Изменить размер шрифта - +
В отношении нравственных качеств нового вице-канцлера Шетарди особых иллюзий не питал. Ещё в депеше от 5 августа 1740 года он писал в Париж: «Бестужеву судя по тому у что думают о нём многие, один из людей, не признающих никакой узды у сдерживающей людские пороки; поэтому большинство убеждено, что он кончит трагически, как и его предшественники. Полагают, кроме того, что Бестужев скорее будет подчиняться влечению гнева, нежели долгу признательности».

Таково, по-видимому, было мнение окружения Бестужева на конец правления Анны Иоанновны, ибо лично своего будущего соперника маркиз не знал и питался слухами и высказываниями русских сановников. Отметим только, что, в отличие от некоторых других историков, Соловьёв утверждает, что никакими комплексами по отношению к Бестужеву-Рюмину Елизавета не страдала. Из характеристики историка явствует, что поскольку Елизавета вполне благосклонно относилась к личности Бирона, то краткая близость Алексея Петровича к временщику рассматривалась ею отнюдь не как отягчающее обстоятельство. «Таким образом, благосклонность Елизаветы к Бестужевым даже и без внушения Аестока объясняется легко», — пишет наш знаменитый историк.

Став у руля российской внешней политики, увенчанный орденом Андрея Первозванного, Бестужев на первых порах проявлял чрезвычайную осмотрительность и так называемую французскую партию при дворе старался ничем не раздражать. Так что «первый поклон отдавался императрице, а второй — ему», говорили в дипломатическом корпусе. Маркиз Шетарди и официально аккредитованный при дворе Елизаветы французский посланник Луи д'Юссон, известный как д'Аллион, полагали, что новый вице-канцлер станет послушным исполнителем предначертаний Версаля и не подозревали в его поведении никакого подвоха.
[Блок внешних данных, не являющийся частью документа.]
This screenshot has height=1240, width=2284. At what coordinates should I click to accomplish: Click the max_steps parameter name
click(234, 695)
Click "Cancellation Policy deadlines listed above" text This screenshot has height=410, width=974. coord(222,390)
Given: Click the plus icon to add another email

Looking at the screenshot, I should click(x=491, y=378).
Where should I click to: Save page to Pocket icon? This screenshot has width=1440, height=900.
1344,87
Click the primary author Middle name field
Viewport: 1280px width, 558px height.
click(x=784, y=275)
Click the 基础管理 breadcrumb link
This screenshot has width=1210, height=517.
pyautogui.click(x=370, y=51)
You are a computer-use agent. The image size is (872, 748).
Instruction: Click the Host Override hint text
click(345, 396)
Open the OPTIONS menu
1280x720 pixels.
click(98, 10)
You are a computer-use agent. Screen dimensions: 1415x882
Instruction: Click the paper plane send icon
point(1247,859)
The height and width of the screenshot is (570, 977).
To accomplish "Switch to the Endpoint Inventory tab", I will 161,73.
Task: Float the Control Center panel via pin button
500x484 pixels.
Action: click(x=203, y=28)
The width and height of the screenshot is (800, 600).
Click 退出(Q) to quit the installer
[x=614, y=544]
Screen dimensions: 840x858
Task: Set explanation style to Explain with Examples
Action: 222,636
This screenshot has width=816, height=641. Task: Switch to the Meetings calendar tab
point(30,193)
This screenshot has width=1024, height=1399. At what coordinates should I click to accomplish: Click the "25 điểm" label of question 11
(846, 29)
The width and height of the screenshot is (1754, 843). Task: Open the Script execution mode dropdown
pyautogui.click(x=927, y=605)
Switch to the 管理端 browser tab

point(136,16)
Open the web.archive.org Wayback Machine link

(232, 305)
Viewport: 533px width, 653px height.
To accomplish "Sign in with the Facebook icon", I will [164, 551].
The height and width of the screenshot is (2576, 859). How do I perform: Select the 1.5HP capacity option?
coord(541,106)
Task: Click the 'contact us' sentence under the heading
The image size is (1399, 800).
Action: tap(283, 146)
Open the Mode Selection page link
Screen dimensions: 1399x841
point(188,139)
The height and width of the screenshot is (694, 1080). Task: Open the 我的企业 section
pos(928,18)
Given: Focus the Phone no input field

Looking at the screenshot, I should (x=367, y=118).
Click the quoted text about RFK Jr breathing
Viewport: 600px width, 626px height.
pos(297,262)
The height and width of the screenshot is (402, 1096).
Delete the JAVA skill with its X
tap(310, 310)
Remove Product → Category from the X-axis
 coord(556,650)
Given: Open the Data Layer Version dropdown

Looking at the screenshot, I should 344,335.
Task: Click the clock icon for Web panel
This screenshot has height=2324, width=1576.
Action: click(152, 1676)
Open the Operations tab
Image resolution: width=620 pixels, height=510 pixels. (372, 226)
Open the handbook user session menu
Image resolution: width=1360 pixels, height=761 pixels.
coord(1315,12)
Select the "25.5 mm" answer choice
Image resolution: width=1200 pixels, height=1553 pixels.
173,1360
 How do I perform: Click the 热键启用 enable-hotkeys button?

Эта иллюзия теплилась у Шетарди до самого апреля 1742 года, когда вице-канцлер уже освоился со своим положением и приступил к выполнению своей продуманной внешнеполитической программы.

Россия, на целых 15 лет погрязшая в дворцовых переворотах, заговорах, казнях и ссылках то «верховников», то членов брауншвейгской семьи, то временщика Бирона и его помощников, по мере возможности пыталась хоть как-то сохранить наследие великого Петра. С приходом на трон Елизаветы внутреннее положение почти на целых двадцать лет стабилизировалось, и теперь Россия могла занять более-менее активную позицию в Европе. Необходимо было сохранить свои позиции в Прибалтике, активизировать политические и экономические связи с Европой и противодействовать всевозможным антироссийским коалициям. И в это время в Коллегии иностранных дел появился умный, деятельный, опытный и энергичный человек — Бестужев-Рюмин, которому все эти задачи были вполне по плечу.

Его появление быстро заметили и в европейских столицах, и Франция, Австрия и Пруссия включили все свои дипломатические средства и возможности, чтобы добиться расположения России. У русских были самые лучшие солдаты в Европе, и стоили они очень дёшево. Идей в Европе всегда было много, а вот с солдатами — всегда худо. Солдаты были самым дефицитным товаром у всех генералов и королей.

Швеция и Пруссия стали объектами первоочередного внимания Алексея Петровича. Заключённый в декабре 1740 года оборонительный союз с Пруссией поставил Россию в двусмысленное положение: она одновременно оказалась союзником враждующих между собой Австрии и Пруссии. В 1741 году Швеция, в конце концов, науськиваемая Францией, развязала войну с Россией, которая началась под предлогом свержения с русского престола Анны Леопольдовны и водворения на трон царевны Елизаветы, а на самом деле это был повод для возвращения утерянных во время Северной войны Прибалтики и Ингерманландии и ликвидации Ништадтского мира. Шведский посол в Петербурге Э. Нолькен, который получил из своей казны крупную сумму денег на подкуп царевны Елизаветы, вместе с маркизом Шетарди искал случая заставить её дать обещание способствовать этим целям.